What is being asked = Transcribe the records word for word, leaving nothing out.
**** Provided entries ****
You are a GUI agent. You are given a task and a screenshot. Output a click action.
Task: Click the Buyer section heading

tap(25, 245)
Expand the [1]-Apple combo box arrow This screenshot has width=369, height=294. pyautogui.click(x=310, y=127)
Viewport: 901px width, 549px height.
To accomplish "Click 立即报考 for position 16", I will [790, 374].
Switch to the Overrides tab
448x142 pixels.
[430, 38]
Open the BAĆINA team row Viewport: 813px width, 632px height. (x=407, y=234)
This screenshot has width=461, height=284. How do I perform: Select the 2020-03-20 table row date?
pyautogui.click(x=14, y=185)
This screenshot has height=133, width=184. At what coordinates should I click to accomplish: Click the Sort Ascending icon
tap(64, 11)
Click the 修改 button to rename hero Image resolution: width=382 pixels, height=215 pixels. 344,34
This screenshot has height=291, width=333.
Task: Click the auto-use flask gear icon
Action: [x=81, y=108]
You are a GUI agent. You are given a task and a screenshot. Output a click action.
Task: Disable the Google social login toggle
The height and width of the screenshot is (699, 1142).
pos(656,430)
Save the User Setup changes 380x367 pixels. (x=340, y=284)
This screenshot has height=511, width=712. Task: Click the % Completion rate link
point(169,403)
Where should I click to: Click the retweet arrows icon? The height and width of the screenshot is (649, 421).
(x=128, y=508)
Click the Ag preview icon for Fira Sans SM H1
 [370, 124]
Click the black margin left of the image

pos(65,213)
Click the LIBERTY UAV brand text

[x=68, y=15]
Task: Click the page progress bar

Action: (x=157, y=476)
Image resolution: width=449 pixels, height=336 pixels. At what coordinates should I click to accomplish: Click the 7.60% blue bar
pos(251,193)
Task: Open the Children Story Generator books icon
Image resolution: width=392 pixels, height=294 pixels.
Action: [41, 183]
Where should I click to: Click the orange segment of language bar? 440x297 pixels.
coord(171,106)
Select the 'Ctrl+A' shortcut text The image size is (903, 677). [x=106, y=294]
****
Expected answer =
You are a GUI agent. You are given a task and a screenshot. Output a click action.
Task: Click the Buyer section heading

tap(25, 245)
Expand the [1]-Apple combo box arrow This screenshot has width=369, height=294. pyautogui.click(x=310, y=127)
Viewport: 901px width, 549px height.
To accomplish "Click 立即报考 for position 16", I will [790, 374].
Switch to the Overrides tab
448x142 pixels.
[430, 38]
Open the BAĆINA team row Viewport: 813px width, 632px height. (x=407, y=234)
This screenshot has width=461, height=284. How do I perform: Select the 2020-03-20 table row date?
pyautogui.click(x=14, y=185)
This screenshot has height=133, width=184. At what coordinates should I click to accomplish: Click the Sort Ascending icon
tap(64, 11)
Click the 修改 button to rename hero Image resolution: width=382 pixels, height=215 pixels. 344,34
This screenshot has height=291, width=333.
Task: Click the auto-use flask gear icon
Action: [x=81, y=108]
You are a GUI agent. You are given a task and a screenshot. Output a click action.
Task: Disable the Google social login toggle
The height and width of the screenshot is (699, 1142).
pos(656,430)
Save the User Setup changes 380x367 pixels. (x=340, y=284)
This screenshot has height=511, width=712. Task: Click the % Completion rate link
point(169,403)
Where should I click to: Click the retweet arrows icon? The height and width of the screenshot is (649, 421).
(x=128, y=508)
Click the Ag preview icon for Fira Sans SM H1
 [370, 124]
Click the black margin left of the image

pos(65,213)
Click the LIBERTY UAV brand text

[x=68, y=15]
Task: Click the page progress bar

Action: (x=157, y=476)
Image resolution: width=449 pixels, height=336 pixels. At what coordinates should I click to accomplish: Click the 7.60% blue bar
pos(251,193)
Task: Open the Children Story Generator books icon
Image resolution: width=392 pixels, height=294 pixels.
Action: [41, 183]
Where should I click to: Click the orange segment of language bar? 440x297 pixels.
coord(171,106)
Select the 'Ctrl+A' shortcut text The image size is (903, 677). [x=106, y=294]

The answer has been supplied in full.